"The Joy of Home Winemaking" by Terry Garey is my winemaking Bible, and her recipe "Matched Pear" is exactly what you describe--cut them up and put them in a fermentation bag. I have a batch of "pear wine" aging right now, but I actually made it from some pear nectar that we canned last year while putting up pear preserves. I blended the nectar with white grape concentrate and water, fermented it, then blended the result with apfelwein. It's nice, but very sweet--probably not at all like what you're going for.
Here's her recipe--makes 1 gallon:
3-1/2 quarts water
2 lbs sugar or light honey
4 lbs ripe pears
1 crushed Campden tab
2 tsp acid blend
1 tsp yeast nutrient
1/4 tsp tannin
1/2 tsp pectic enzyme
1 packet dry champagne yeast
Boil water & sugar or honey together. Wash, stem, core, & chunk pears. Place pears in a fermentation bag and place in fermenter with crushed Campden tab. Mash pears in bag with a potato masher.

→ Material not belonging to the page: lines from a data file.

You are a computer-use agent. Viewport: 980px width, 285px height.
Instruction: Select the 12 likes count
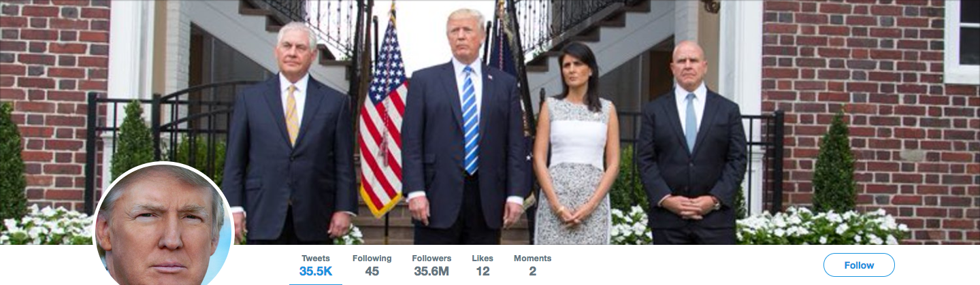(x=483, y=271)
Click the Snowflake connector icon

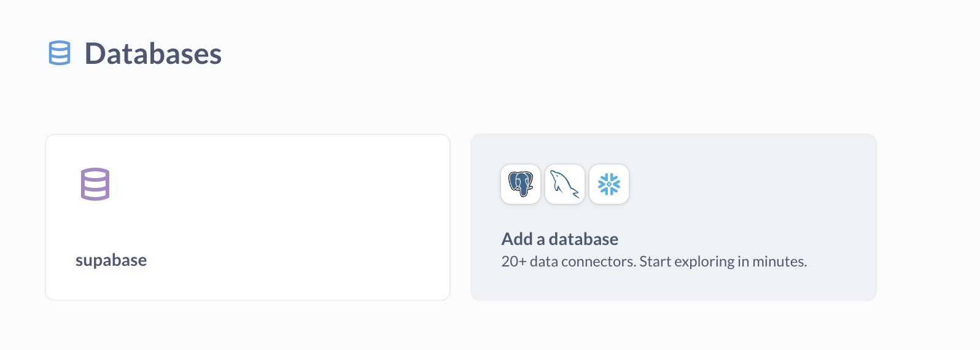609,184
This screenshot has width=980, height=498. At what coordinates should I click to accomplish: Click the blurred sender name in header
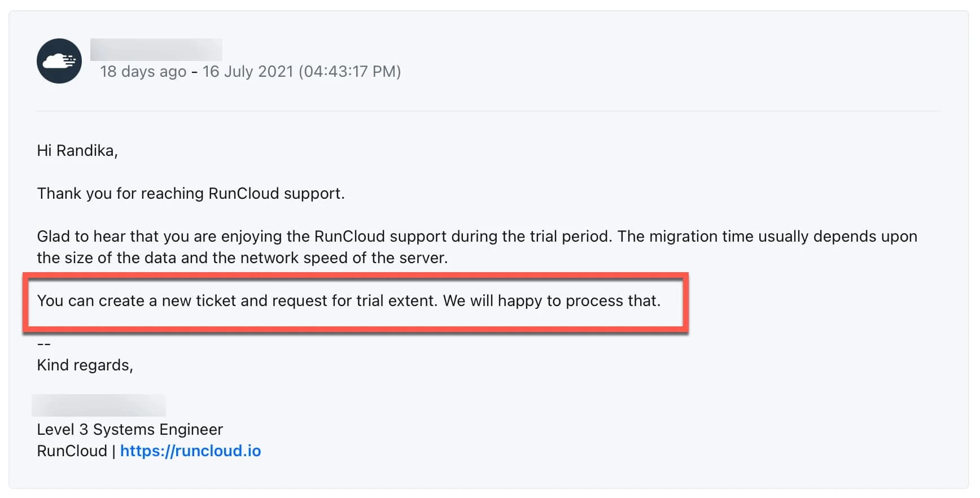[156, 50]
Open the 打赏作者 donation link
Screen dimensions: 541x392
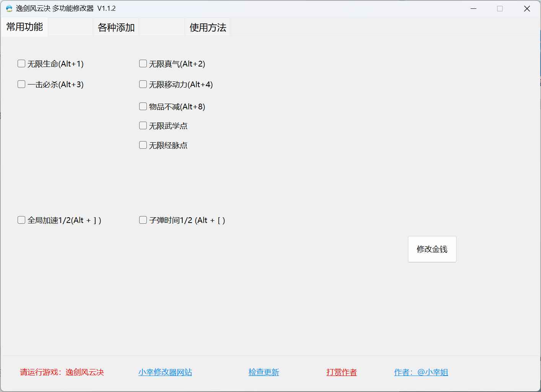[341, 372]
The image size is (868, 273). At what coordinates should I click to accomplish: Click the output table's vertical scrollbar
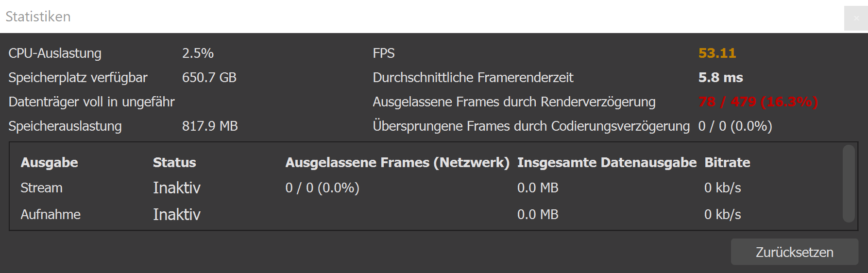click(x=849, y=183)
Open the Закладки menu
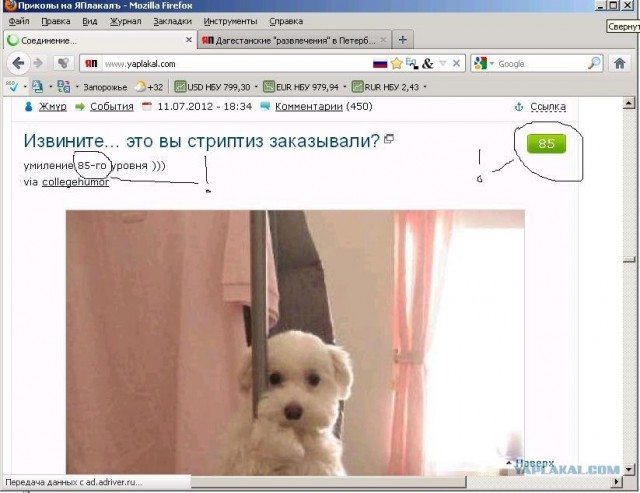This screenshot has height=493, width=640. coord(172,20)
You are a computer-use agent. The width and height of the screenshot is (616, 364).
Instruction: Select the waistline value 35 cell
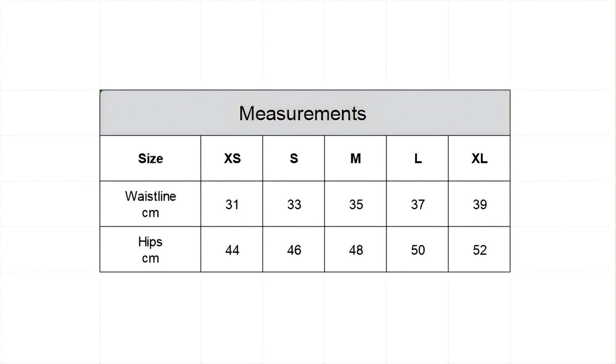tap(356, 204)
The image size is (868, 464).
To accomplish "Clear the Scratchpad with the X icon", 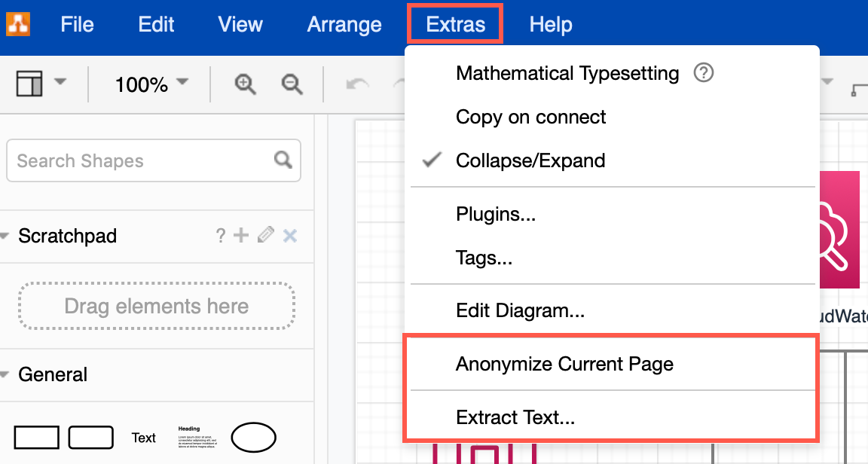I will [289, 235].
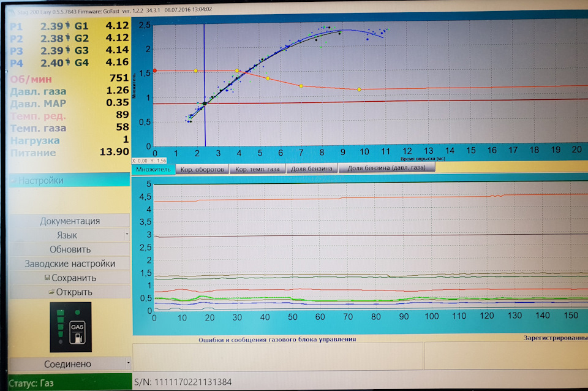Image resolution: width=588 pixels, height=391 pixels.
Task: Collapse the Настройки section header
Action: point(69,180)
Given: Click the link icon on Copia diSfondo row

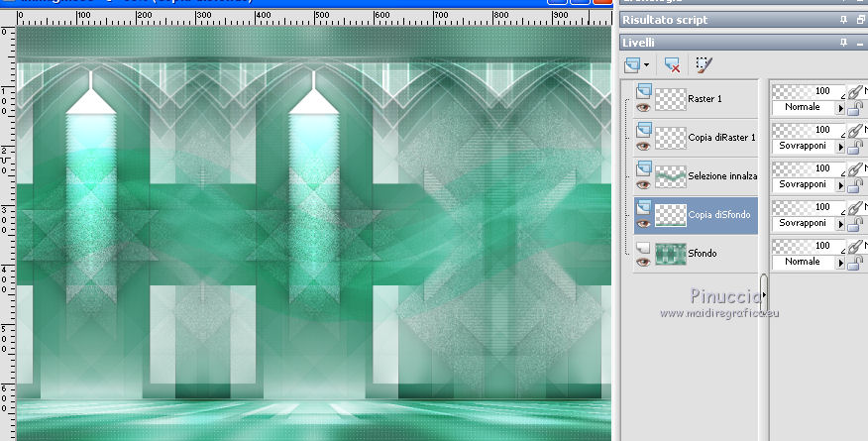Looking at the screenshot, I should 853,209.
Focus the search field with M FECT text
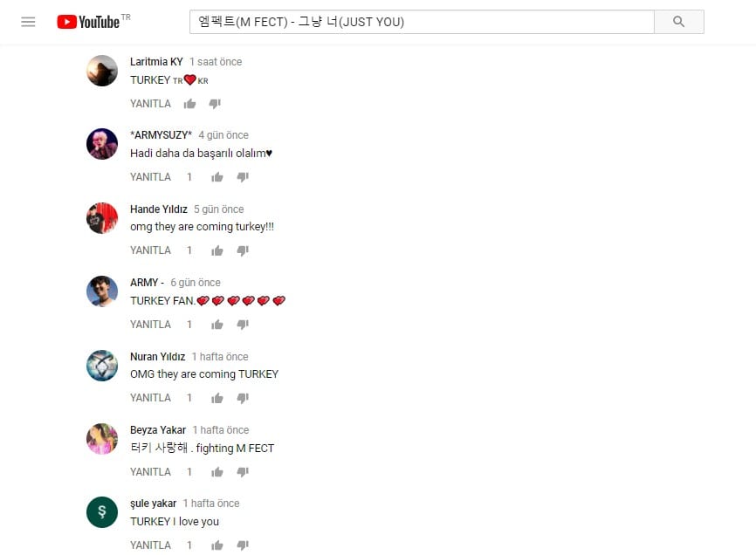Screen dimensions: 756x555 (x=422, y=22)
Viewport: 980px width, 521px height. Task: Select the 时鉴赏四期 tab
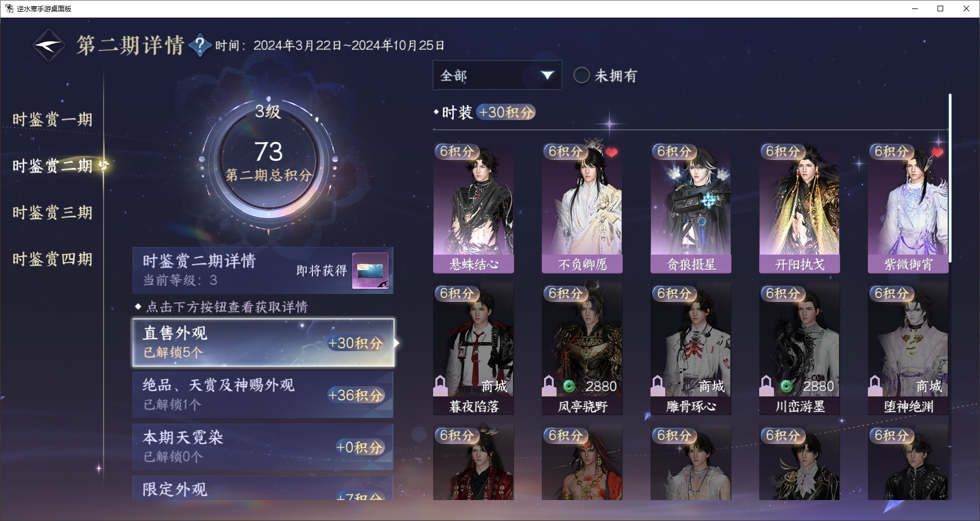pos(52,259)
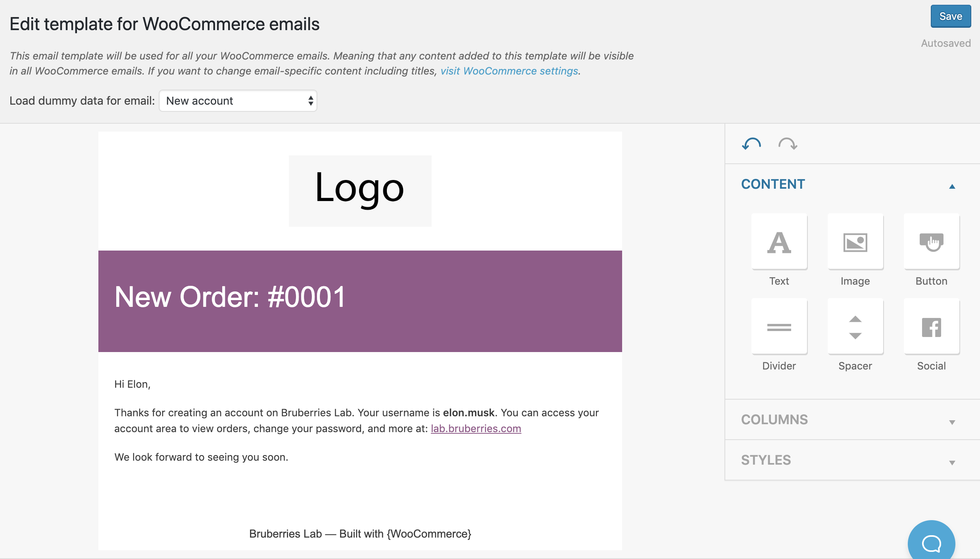Select the Button content block icon
The image size is (980, 559).
point(931,242)
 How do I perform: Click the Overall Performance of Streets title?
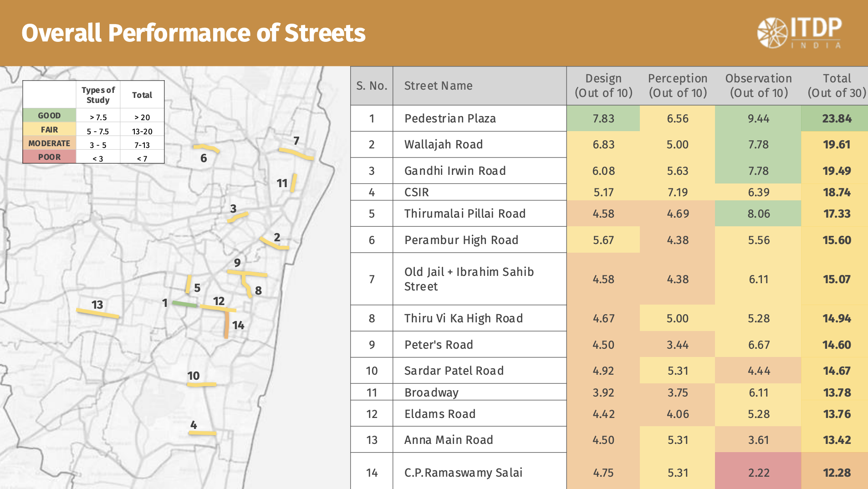pyautogui.click(x=194, y=33)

Pour hot sugar water over pears, add tannin and yeast nutrient. When cool, add pectic enzyme. 12 hours later, add yeast. Ferment on the fruit for a week, remove & drain fruit bag, ferment another week, rack to secondary, rack in two weeks, rack again in two to six months. When clear, stabilize, sweeten if desired, & bottle.
I'm summarizing her recipe, so you might want to check the book to be sure, or adjust to suit your own experience. I'm still fairly new to the hobby, so YMMV.